You are viewing an archived Text-only version of the thread. To view this thread in it's original format and/or if you want to reply to this thread please [click here]

 

Author Replicating an existing large database
Ujwal S. Setlur

2005-08-10, 7:25 am

Hello,

I would like to set up slony1 (1.1.0) to replicate an
existing database that has one large table (~30
million rows) and several other smaller tables.

I went throught the steps of setting up a fresh slave
and subscribing to the master. However, when I started
replication, access to tables (using select statemtns)
on the slave are locking up. I suspect it is due to
the large amount of data being transferred.

What is the best way to start replication of an
existing large database?

1. Currently all the tables are in one set. I can try
to move the large table into a different set, but I
don't want to lock the application out of inserting
new rows into the table on the master.

2. Can I take a snapshot of the master using pg_dump,
restore it on the slave and then start replication?

Thanks,

Ujwal
Brad Nicholson

2005-08-10, 7:25 am

Ujwal S. Setlur wrote:

>Hello,
>
>I would like to set up slony1 (1.1.0) to replicate an
>existing database that has one large table (~30
>million rows) and several other smaller tables.
>
>I went throught the steps of setting up a fresh slave
>and subscribing to the master. However, when I started
>replication, access to tables (using select statemtns)
>on the slave are locking up. I suspect it is due to
>the large amount of data being transferred.
>
>What is the best way to start replication of an
>existing large database?
>
>1. Currently all the tables are in one set. I can try
>to move the large table into a different set, but I
>don't want to lock the application out of inserting
>new rows into the table on the master.
>
>
>

The subscribe will sub all the tables from one set in one go. If the
other tables are small, there is likely to be nothing gained from
putting them into another set.

BTW, you could do this without locking data writes out of the master.
Use the slonik command 'set drop table' to drop the big table from your
existing set, then create a new set containing the big table.

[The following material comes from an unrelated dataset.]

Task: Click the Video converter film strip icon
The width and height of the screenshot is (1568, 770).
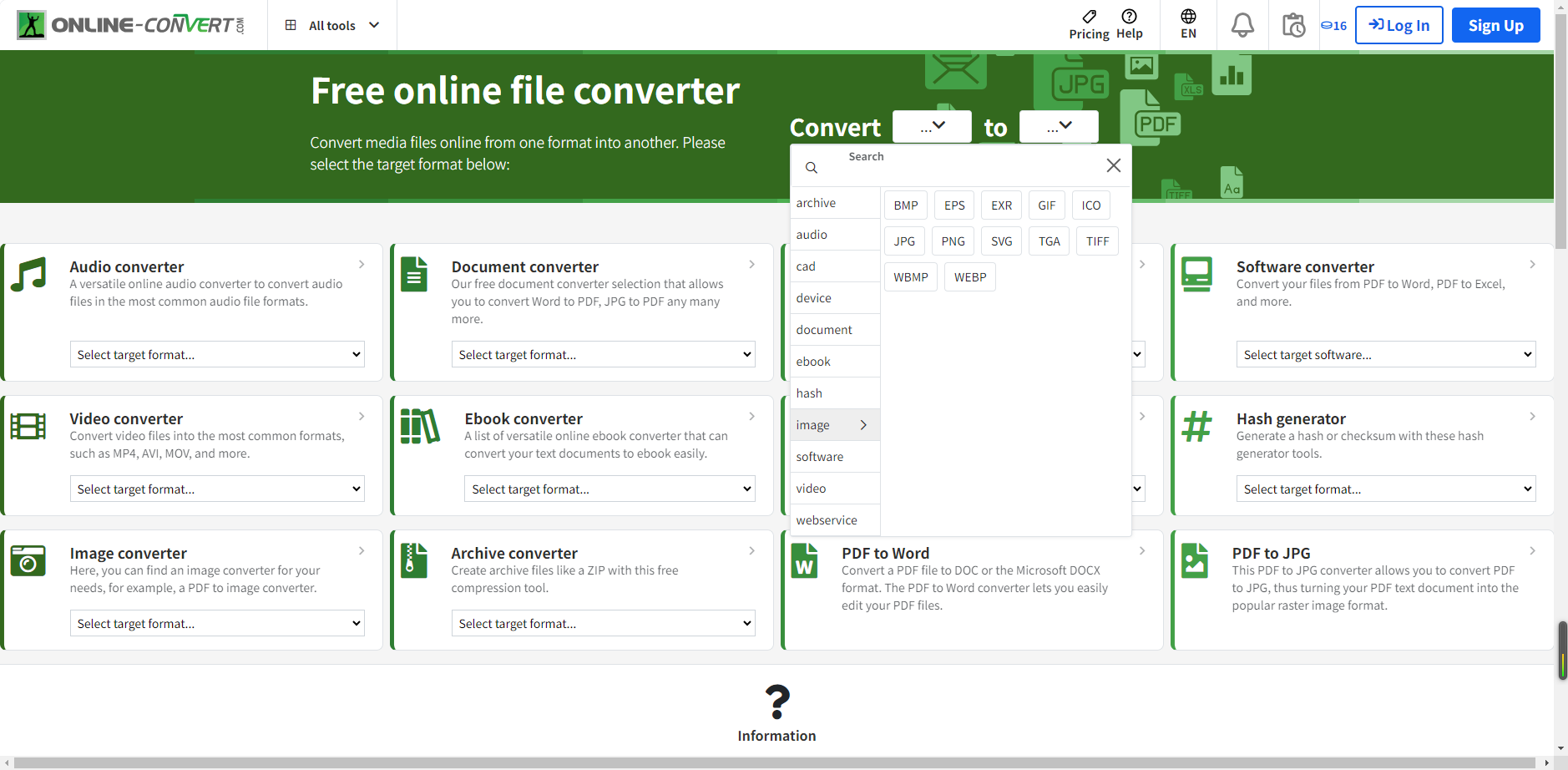Action: coord(28,427)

>2. Can I take a snapshot of the master using pg_dump,
>restore it on the slave and then start replication?
>
>
>

No, this won't work. When you issue subscribe set, slonik will delete
all the entries from the tables in that set (on the subscriber) and
repopulate them.

Some things that might help ease the burdon of the subscription (do
before issuing the subscribe):
-truncate all the tables on the new subscriber, and vacuum them.
-dropping the indexes on the big table on the subscriber will speed up
the copy. You'll have to recreate them manually after the subscription
is done though. There is a patch to do this automatically being worked
on, but it's not quite ready for prime time.
-turning off fsync on the subscriber might help as well (I've never
tried, so I can't say). _Don't_ do this if you have any other databases
running on that backend that are important! This may leave you with an
unrecoverable mess if the backend crashes. Be sure to turn it back on
once the subscription is complete.

I would also strongly recommend locking access on the subscriber to
everyone execpt the user that is doing the subscription. An easy way to
do this is to setup dedicated slony user, and lock out all other users
via the pg_hba.conf.

I'd expect this table to take quite a while to subscribe, but the amount
of time is going to depend largely on the hardware you are running.

--
Brad Nicholson 416-673-4106
Database Administrator, Afilias Canada Corp.
Ujwal S. Setlur

2005-08-10, 7:25 am



--- Brad Nicholson <bnichols-swQf4SbcV9C7WVzo/KQ3Mw@public.gmane.org> wrote:

> Ujwal S. Setlur wrote:
>=20
> an
> slave
> started
> statemtns)
> try
> The subscribe will sub all the tables from one set
> in one go. If the=20
> other tables are small, there is likely to be
> nothing gained from=20
> putting them into another set.


That is what I thought.

>=20
> BTW, you could do this without locking data writes
> out of the master. =20
> Use the slonik command 'set drop table' to drop the
> big table from your=20
> existing set, then create a new set containing the
> big table.
>=20


Can you elaborate on that a little? The big table is a
data table that gets written to quite frequently. Can
I avoid locking data writes to that table on the
master during subscription?

Thanks,

Ujwal=20
Brad Nicholson

2005-08-10, 7:25 am

Ujwal S. Setlur wrote:

>--- Brad Nicholson <bnichols-swQf4SbcV9C7WVzo/KQ3Mw@public.gmane.org> wrote:
>
>
>
>
>That is what I thought.
>
>
>
>
>Can you elaborate on that a little? The big table is a
>data table that gets written to quite frequently. Can
>I avoid locking data writes to that table on the
>master during subscription?
>
>
>


The statement above was about how you could easily move the big table
into its own set, if you wanted to.

Subscribing a set will not lock the tables on the master (or the
subscriber - but you will not see the data on the subscriber until the
subscription is complete). You will place additional load on that db
while doing the subscribe, but at no point during a subscription will
writes or reads to/from the master database be blocked.


--
Brad Nicholson 416-673-4106
Database Administrator, Afilias Canada Corp.
Christopher Browne

2005-08-10, 7:25 am

"Ujwal S. Setlur" <uvsetlur-/ E1597aS9LQAvxtiuMwx3
w@public.gmane.org> writes:
> I would like to set up slony1 (1.1.0) to replicate an
> existing database that has one large table (~30
> million rows) and several other smaller tables.
>
> I went throught the steps of setting up a fresh slave
> and subscribing to the master. However, when I started
> replication, access to tables (using select statemtns)
> on the slave are locking up. I suspect it is due to
> the large amount of data being transferred.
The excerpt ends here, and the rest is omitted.